Album Review: Andrew Gold’s Halloween Howls

Musician, singer and songwriter Andrew Gold combined a commercial (read: broadly accessible) sensibility with superb songwriting chops. With so many years having passed, many forget (if they knew at all) that Gold was Linda Ronstadt’s band leader through one of her most creatively fertile periods.

Speaking of forgetting, it’s too often forgotten now, but his “Thank You for Being a Friend” was a hit single long before it was repurposed as the theme song for television sitcom The Golden Girls. While that use may have helped Gold’s pocketbook, it didn’t do much for whatever hip quotient* he might have had.

Gold passed away far too prematurely in 2011, months before his 60th birthday. A new reissue of his forth solo album isn’t likely to dissuade those who find his work unhip, but that reality doesn’t make Andrew Gold’s Halloween Howls any less fun.

Originally issued in 1996 (on CD and cassette only), Andrew Gold’s Halloween Howls was a twelve-song set on the Music for Little People label (my kids were quite young then, and we owned more than a few MFLP titles, though I was unaware of this one).

Judged for what it is, this is an enjoyable record. With his vocal treated to sound like a monster, Gold introduces that album before launching into a bunch of silly tunes like “It Must Be Halloween,” designed more to entertain than to terrify. Clean, simple and uncluttered arrangements go heavy on theatrical vocals, sound effects and catchy melodies.

Pals Stephen Bishop and Linda Ronstadt stop by to help out on a cover of “The Monster Mash.” In Gold’s hands the song doesn’t really present anything new, but neither is that its intent. It’s better-recorded than Bobby “Boris” Pickett’s single, so there’s that.

His cover of the theme from The Addams Family hews so closely to the original that listeners might thin it was lifted from Television’s Greatest Hits. All that’s missing is the gravelly intonations of Ted “Lurch” Cassidy.

The same is true for Gold’s cover of “Ghostbusters,” another near carbon copy of the popular original, right down to the synth drums and kid chorus.

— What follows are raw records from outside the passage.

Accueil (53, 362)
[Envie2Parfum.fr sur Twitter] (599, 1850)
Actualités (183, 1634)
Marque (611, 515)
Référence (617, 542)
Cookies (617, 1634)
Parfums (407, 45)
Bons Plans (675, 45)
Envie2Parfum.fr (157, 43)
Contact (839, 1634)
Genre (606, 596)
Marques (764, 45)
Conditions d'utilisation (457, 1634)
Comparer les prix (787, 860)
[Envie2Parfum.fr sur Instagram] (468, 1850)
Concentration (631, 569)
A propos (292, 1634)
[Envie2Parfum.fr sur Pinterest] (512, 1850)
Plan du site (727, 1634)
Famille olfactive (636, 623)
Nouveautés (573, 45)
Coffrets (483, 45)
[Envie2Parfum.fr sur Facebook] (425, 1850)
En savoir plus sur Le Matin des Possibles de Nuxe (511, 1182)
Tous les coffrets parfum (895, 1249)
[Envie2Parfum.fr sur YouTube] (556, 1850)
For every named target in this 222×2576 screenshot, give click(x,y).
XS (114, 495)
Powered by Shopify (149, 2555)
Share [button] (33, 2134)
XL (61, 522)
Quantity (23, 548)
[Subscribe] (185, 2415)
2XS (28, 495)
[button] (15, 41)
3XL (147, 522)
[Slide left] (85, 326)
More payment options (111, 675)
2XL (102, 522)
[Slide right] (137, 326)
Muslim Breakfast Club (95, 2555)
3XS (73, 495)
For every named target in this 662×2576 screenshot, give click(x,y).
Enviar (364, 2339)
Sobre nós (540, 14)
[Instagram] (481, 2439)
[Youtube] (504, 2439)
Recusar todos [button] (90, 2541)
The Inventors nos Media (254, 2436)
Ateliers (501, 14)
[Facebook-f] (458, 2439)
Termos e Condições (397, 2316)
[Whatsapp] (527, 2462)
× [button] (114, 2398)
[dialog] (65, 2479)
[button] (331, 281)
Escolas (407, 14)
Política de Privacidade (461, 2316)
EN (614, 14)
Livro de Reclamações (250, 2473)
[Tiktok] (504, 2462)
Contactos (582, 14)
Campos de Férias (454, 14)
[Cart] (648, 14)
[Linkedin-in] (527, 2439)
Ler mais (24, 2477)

David Cassidy helps out on the Gold original “Halloween Party.”

The album’s most popular track – a previous release is on Spotify, and this track has received nearly 18 million[!]] plays – is “Spooky, Scary Skeletons.” Doubling down on its popularity, the new LP reissue of the album appends the original track listing with an “Undead Tombstone Remix.” Apparently that mix – which, truth be told, might give listeners of a certain age a pounding headache – outpaced the original in number of plays online.

The new reissue replaces the original artwork with something a bit more kid-friendly. An opportunity may have been missed, though: the record isn’t translucent orange; it’s plain old black vinyl.

*Postscript: Andrew Gold was in fact super-hip, damn it. Shortly after finishing this project, in 1997 Gold applied his prodigious talents to what may well be the crowning achievement – or at least the most unheralded gem – in his catalog. Still in one-man-band mode and dubbing himself The Fraternal Order of the All – an American answer to the Dukes of Stratosphear – he made an album called Greetings from Planet Love. This retropsych masterpiece – with a spot-on pastiche of The Beach Boys’ “Our Prayer” crossed with The Beatles’ “Being for the Benefit of Mr. Kite” called “Tuba Rye and Will’s Son Balloon in the Sky” – simply must be heard. But I digress!